_Provided entries:_
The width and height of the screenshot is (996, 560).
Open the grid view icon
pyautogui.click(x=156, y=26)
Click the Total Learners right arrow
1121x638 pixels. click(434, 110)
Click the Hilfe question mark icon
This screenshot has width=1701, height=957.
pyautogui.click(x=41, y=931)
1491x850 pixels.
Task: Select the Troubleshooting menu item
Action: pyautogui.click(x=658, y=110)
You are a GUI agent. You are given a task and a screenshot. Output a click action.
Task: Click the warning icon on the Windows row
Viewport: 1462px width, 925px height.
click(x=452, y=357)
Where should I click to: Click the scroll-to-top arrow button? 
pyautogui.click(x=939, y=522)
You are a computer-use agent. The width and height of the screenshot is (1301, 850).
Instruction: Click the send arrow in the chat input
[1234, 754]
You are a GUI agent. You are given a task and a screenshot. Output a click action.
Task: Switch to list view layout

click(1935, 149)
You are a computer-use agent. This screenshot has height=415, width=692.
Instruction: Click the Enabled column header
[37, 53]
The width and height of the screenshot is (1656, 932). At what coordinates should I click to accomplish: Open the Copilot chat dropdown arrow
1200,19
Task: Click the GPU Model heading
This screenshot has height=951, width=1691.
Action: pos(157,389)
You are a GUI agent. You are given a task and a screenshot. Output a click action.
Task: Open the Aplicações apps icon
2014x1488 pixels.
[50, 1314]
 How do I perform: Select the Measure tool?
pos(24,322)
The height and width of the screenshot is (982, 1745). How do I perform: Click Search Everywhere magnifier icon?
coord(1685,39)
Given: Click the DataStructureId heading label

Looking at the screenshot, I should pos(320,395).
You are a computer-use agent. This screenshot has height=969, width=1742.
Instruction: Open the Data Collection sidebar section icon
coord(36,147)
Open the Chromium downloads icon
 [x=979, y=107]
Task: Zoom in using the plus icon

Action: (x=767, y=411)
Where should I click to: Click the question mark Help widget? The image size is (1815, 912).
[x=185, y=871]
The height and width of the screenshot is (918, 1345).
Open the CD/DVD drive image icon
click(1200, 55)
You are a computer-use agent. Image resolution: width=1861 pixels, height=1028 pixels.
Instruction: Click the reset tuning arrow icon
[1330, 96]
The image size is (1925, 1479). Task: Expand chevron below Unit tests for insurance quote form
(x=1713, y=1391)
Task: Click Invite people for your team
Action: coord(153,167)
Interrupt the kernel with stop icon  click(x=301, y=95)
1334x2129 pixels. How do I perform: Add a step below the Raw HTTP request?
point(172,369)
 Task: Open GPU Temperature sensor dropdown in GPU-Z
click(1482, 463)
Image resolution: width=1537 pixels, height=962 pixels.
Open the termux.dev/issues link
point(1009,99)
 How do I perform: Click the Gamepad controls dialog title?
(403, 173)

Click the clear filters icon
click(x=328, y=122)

_Prompt:_ Your reply should contain every entry, repeated exactly.

_Written response:_
The width and height of the screenshot is (996, 560).
Open the grid view icon
pyautogui.click(x=156, y=26)
Click the Total Learners right arrow
1121x638 pixels. click(434, 110)
Click the Hilfe question mark icon
This screenshot has width=1701, height=957.
pyautogui.click(x=41, y=931)
1491x850 pixels.
Task: Select the Troubleshooting menu item
Action: pyautogui.click(x=658, y=110)
You are a GUI agent. You are given a task and a screenshot. Output a click action.
Task: Click the warning icon on the Windows row
Viewport: 1462px width, 925px height.
click(x=452, y=357)
Where should I click to: Click the scroll-to-top arrow button? 
pyautogui.click(x=939, y=522)
You are a computer-use agent. The width and height of the screenshot is (1301, 850).
Instruction: Click the send arrow in the chat input
[1234, 754]
You are a GUI agent. You are given a task and a screenshot. Output a click action.
Task: Switch to list view layout

click(1935, 149)
You are a computer-use agent. This screenshot has height=415, width=692.
Instruction: Click the Enabled column header
[37, 53]
The width and height of the screenshot is (1656, 932). At what coordinates should I click to accomplish: Open the Copilot chat dropdown arrow
1200,19
Task: Click the GPU Model heading
This screenshot has height=951, width=1691.
Action: pos(157,389)
You are a GUI agent. You are given a task and a screenshot. Output a click action.
Task: Open the Aplicações apps icon
2014x1488 pixels.
[50, 1314]
 How do I perform: Select the Measure tool?
pos(24,322)
The height and width of the screenshot is (982, 1745). How do I perform: Click Search Everywhere magnifier icon?
coord(1685,39)
Given: Click the DataStructureId heading label

Looking at the screenshot, I should pos(320,395).
You are a computer-use agent. This screenshot has height=969, width=1742.
Instruction: Open the Data Collection sidebar section icon
coord(36,147)
Open the Chromium downloads icon
 [x=979, y=107]
Task: Zoom in using the plus icon

Action: (x=767, y=411)
Where should I click to: Click the question mark Help widget? The image size is (1815, 912).
[x=185, y=871]
The height and width of the screenshot is (918, 1345).
Open the CD/DVD drive image icon
click(1200, 55)
You are a computer-use agent. Image resolution: width=1861 pixels, height=1028 pixels.
Instruction: Click the reset tuning arrow icon
[1330, 96]
The image size is (1925, 1479). Task: Expand chevron below Unit tests for insurance quote form
(x=1713, y=1391)
Task: Click Invite people for your team
Action: coord(153,167)
Interrupt the kernel with stop icon  click(x=301, y=95)
1334x2129 pixels. How do I perform: Add a step below the Raw HTTP request?
point(172,369)
 Task: Open GPU Temperature sensor dropdown in GPU-Z
click(1482, 463)
Image resolution: width=1537 pixels, height=962 pixels.
Open the termux.dev/issues link
point(1009,99)
 How do I perform: Click the Gamepad controls dialog title?
(403, 173)

Click the clear filters icon
click(x=328, y=122)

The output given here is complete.